Sometimes there are days where my ENTIRE DAY is revolved around what he wants, what he needs, his schemes, his school life …and by the end of the day if I don’t do something that perfectly aligns with his idea of what he thinks he’s entitled to, he’ll look at me, roll his eyes and complain in his ever-deepening voice, that
“I don’t care enough about him” or “I love his brothers more.”
I might even get to hear a door slam, and I had better not even try to check him on his disrespectful attitude.
Then come the tears because everything I do during the day is supposed to be demonstrating my love for all of my children and I wonder if all of the sacrifices I’ve consistently made for them will ever be acknowledged or if I’ve made enough of them. Motherhood is all that I’ve had for the longest time, and in a matter of seconds, my teenager can make me wonder if I’m even good at it.
Even in a good mood, teens are A LOT.
They talk about themselves or don’t talk at all. They get worked up over the most immature things, argue with an 8-year-old, get mad at toddlers, become angry because the entire family didn’t pick the movie they wanted to watch. They leave you wondering if they’re 15 or 5 and wanting to holler back,
“Pick which age you want to be today or I’m gonna lose it!”

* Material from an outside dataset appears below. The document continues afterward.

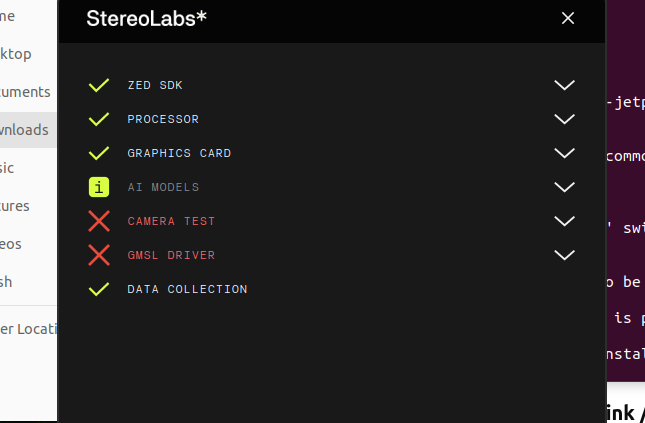Click the Processor green checkmark icon
Viewport: 645px width, 423px height.
[x=98, y=119]
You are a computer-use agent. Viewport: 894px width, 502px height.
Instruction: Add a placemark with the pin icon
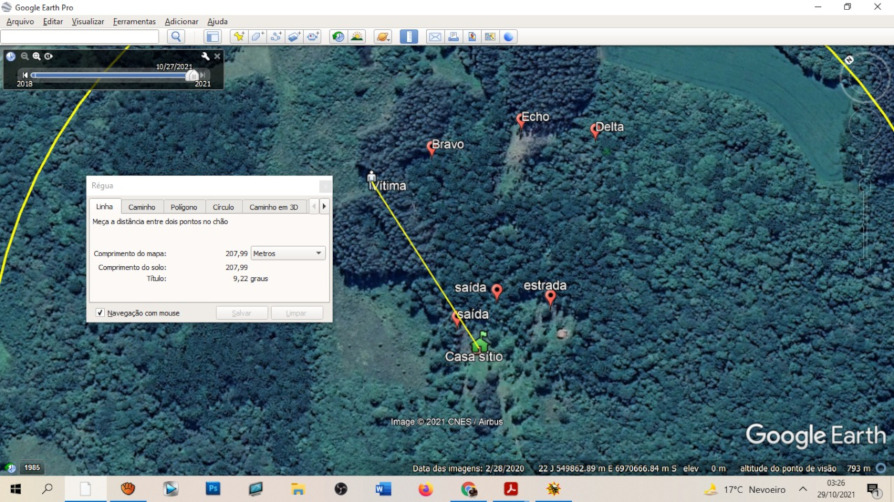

They NEED you like none of your kids have ever needed you and they don’t give a squat about the fact that you have to be at work on time. Sometimes I spend so much time on my teen, the little kids don’t get as much attention on a given day and the inevitable wave of mom guilt crashes. The merry-go-round of it all leaves me woozy and wondering if I messed up somewhere.
This isn’t everything.
Teens are these powerful beings that you can’t believe have grown so independent and strong, seemingly out of nowhere. They are a peek at our own impermanence. I look at my child, knowing he’ll be gone in a few years, and I think back to his newborn days whenever 18 looked like a distant fantasy. He’s pulling away, walking away, and the end is right there.
He can make me laugh like no other, cry like no other, beam with pride and hide in shame. All in the same day.
I don’t know what I’m doing. I don’t know how to parent this teenager. I owe it to him to stand my ground whenever he is wrong. I owe it to him to tell him when he’s right. I owe it to him to discuss the flaws that I know might cause him strife, to crush the entitlement, to teach him how to work, to teach him how to love.
This is why I feel so alone in this. To change from anger toward him I didn’t know was possible and then to a deep sadness at the thought of him leaving… over and over again…I just wasn’t prepared for this
and the struggle is REAL.
When our babies are babies, we look ahead and we see so much time. Now, I look into a finality that I never wanted to arrive. I wonder where all of our time went, I pray for it to come back, and watch him head out for a world that he knows nothing about, just as I once did. I see, in him, everything I could change about my own adult mistakes. I want everything good for him, no pain, no struggle and yet, to be the man he will become he will need to have problems and learn to grow through them…
on his own.
I will have to let go. I don’t know how to do this yet, but I feel the lesson creeping up behind me.
Check on your friends with teens, we are not okay!